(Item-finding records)
- - - - - - -

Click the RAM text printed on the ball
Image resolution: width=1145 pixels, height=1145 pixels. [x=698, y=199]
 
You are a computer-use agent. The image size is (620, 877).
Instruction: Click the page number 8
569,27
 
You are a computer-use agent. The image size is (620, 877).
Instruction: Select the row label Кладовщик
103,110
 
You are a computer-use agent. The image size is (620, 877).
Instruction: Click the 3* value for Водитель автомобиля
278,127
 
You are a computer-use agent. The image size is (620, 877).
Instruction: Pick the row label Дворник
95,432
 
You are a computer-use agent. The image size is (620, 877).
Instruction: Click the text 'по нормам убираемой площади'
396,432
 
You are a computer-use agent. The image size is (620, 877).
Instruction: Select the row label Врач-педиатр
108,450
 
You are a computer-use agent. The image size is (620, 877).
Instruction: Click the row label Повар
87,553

- - - - - - -

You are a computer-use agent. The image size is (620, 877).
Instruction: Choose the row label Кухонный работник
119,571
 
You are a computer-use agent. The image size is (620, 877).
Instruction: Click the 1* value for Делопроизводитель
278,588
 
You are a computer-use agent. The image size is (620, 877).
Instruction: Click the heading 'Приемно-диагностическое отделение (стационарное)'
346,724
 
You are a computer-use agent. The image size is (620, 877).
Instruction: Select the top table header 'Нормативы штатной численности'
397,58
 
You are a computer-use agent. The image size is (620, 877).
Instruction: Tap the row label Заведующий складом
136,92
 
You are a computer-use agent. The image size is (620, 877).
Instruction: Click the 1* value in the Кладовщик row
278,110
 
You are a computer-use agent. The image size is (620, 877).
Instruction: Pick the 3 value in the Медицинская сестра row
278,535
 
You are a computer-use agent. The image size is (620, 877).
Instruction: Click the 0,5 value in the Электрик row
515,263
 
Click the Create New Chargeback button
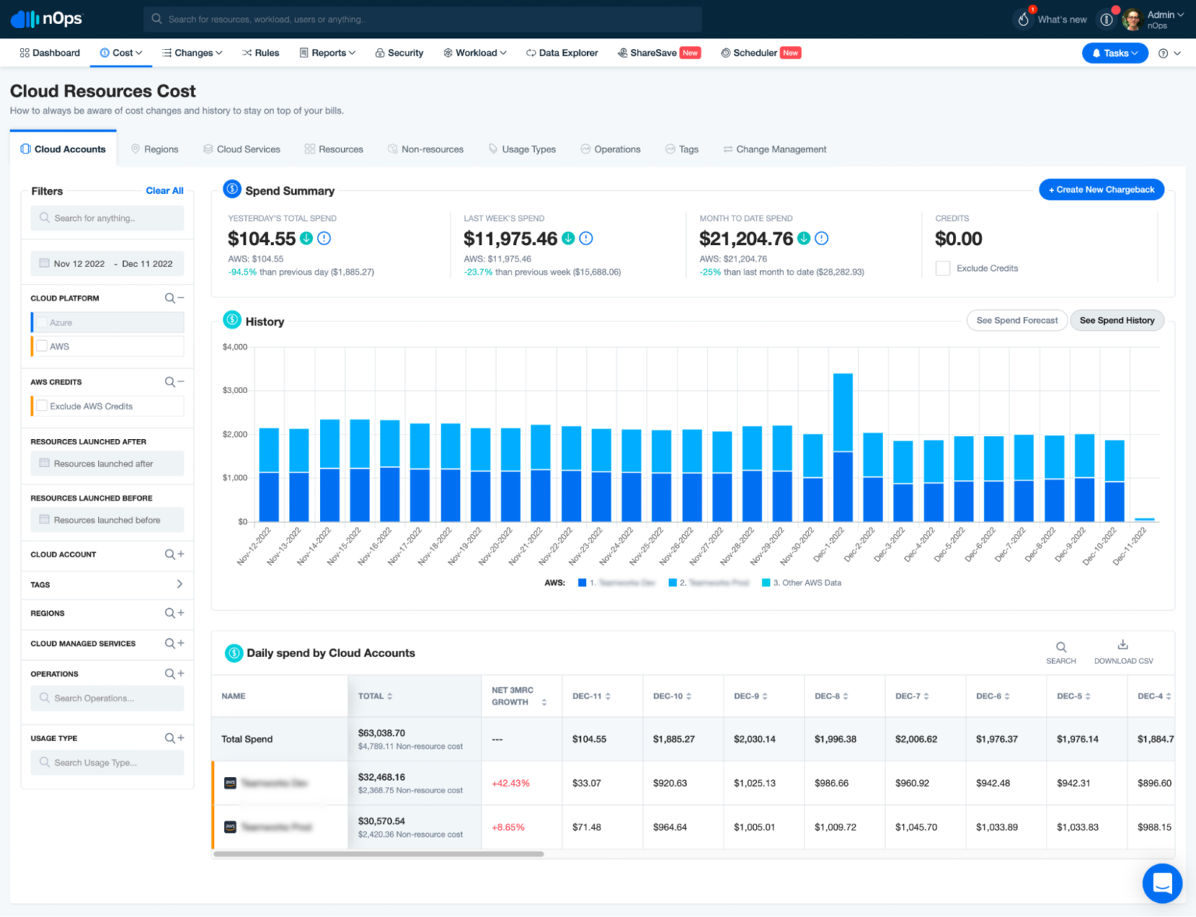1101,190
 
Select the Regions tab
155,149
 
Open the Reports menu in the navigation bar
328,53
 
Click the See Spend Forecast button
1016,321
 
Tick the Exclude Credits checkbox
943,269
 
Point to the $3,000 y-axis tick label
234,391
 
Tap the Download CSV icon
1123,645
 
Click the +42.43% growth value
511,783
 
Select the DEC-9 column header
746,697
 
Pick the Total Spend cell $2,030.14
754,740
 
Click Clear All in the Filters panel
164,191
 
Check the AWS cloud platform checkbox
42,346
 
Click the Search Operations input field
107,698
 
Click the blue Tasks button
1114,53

- - - - - - -

*INSTRUCTIONS FOR THE TASK*: Pull out every line of the records that contains the string "text".

*EXERCISE RESULT*:
Click the RAM text printed on the ball
Instruction: Click the text 'по нормам убираемой площади'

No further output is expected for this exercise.